(Records excerpted from a collection)
● ● ●

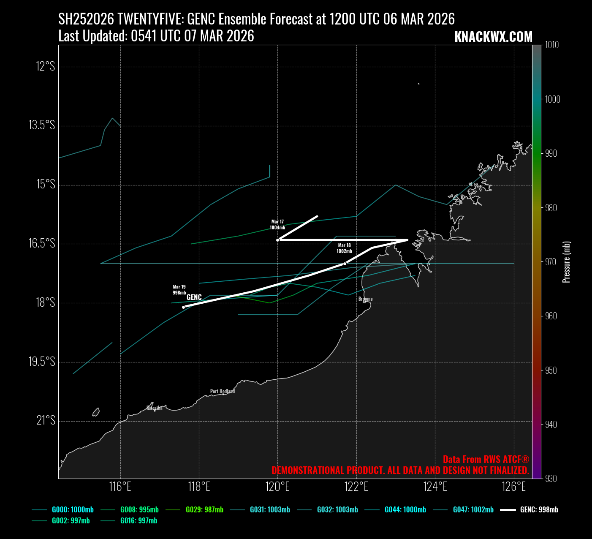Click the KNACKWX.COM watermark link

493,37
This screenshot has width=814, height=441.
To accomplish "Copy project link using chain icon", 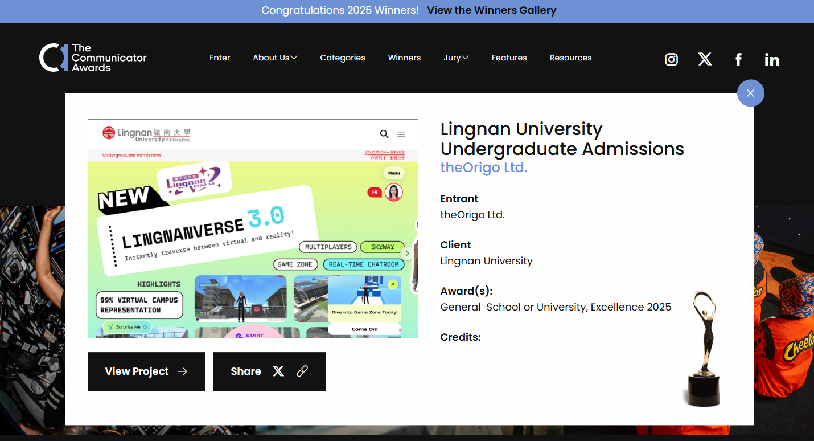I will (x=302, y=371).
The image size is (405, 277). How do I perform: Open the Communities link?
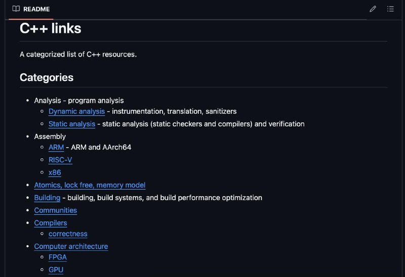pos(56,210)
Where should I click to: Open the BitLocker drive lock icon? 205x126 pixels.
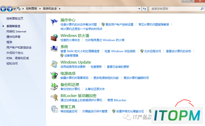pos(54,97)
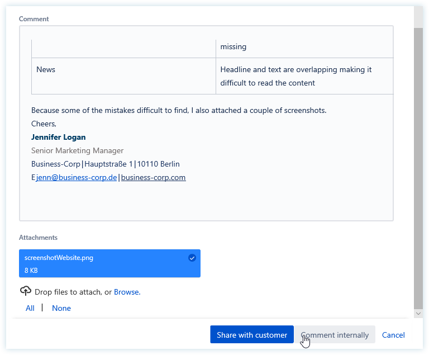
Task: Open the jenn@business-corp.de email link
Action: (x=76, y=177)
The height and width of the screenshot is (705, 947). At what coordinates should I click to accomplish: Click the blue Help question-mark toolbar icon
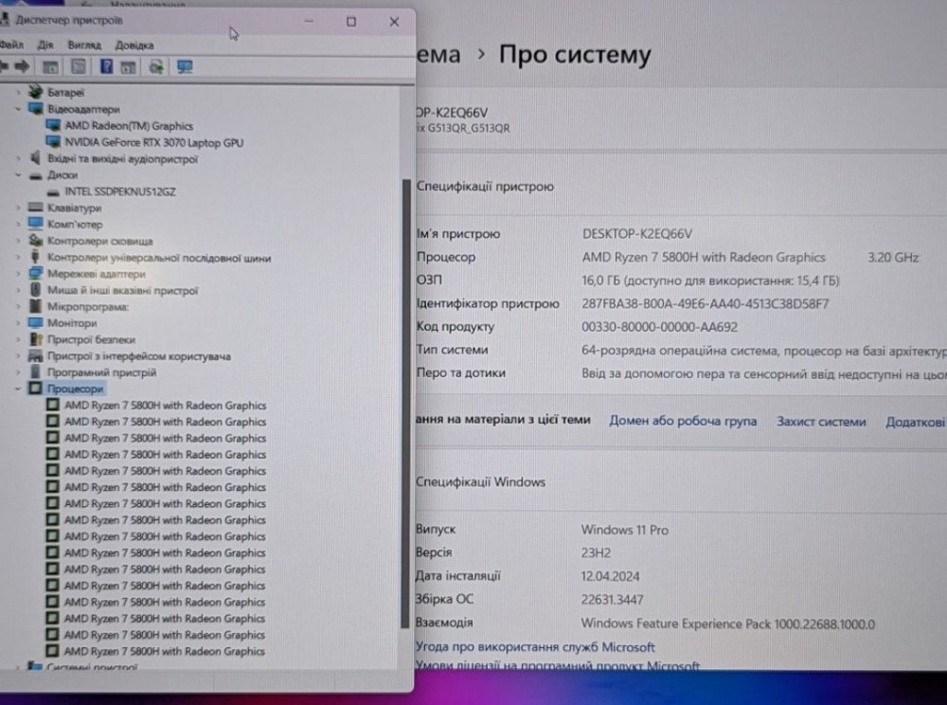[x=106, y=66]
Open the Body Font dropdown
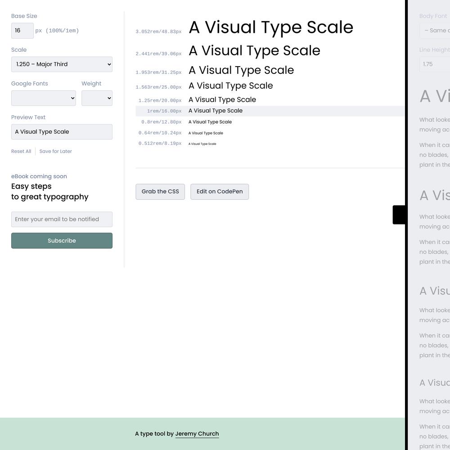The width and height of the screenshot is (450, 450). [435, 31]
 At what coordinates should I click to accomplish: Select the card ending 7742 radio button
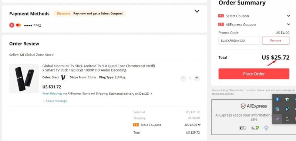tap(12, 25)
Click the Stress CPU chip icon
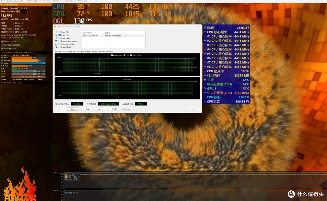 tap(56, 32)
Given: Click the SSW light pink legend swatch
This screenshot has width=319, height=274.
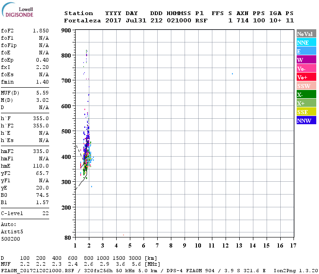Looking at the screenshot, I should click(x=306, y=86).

● ● ●

*Problem statement:*
Set down exactly, line for line, the data from the line that contains "At what coordinates should I click to accomplish: Select" through its last line, keeping pictures out.

*Written answer:*
 At what coordinates should I click to accomplish: Select the card ending 7742 radio button
tap(12, 25)
Click the Stress CPU chip icon
 tap(56, 32)
Given: Click the SSW light pink legend swatch
This screenshot has width=319, height=274.
Looking at the screenshot, I should click(x=306, y=86).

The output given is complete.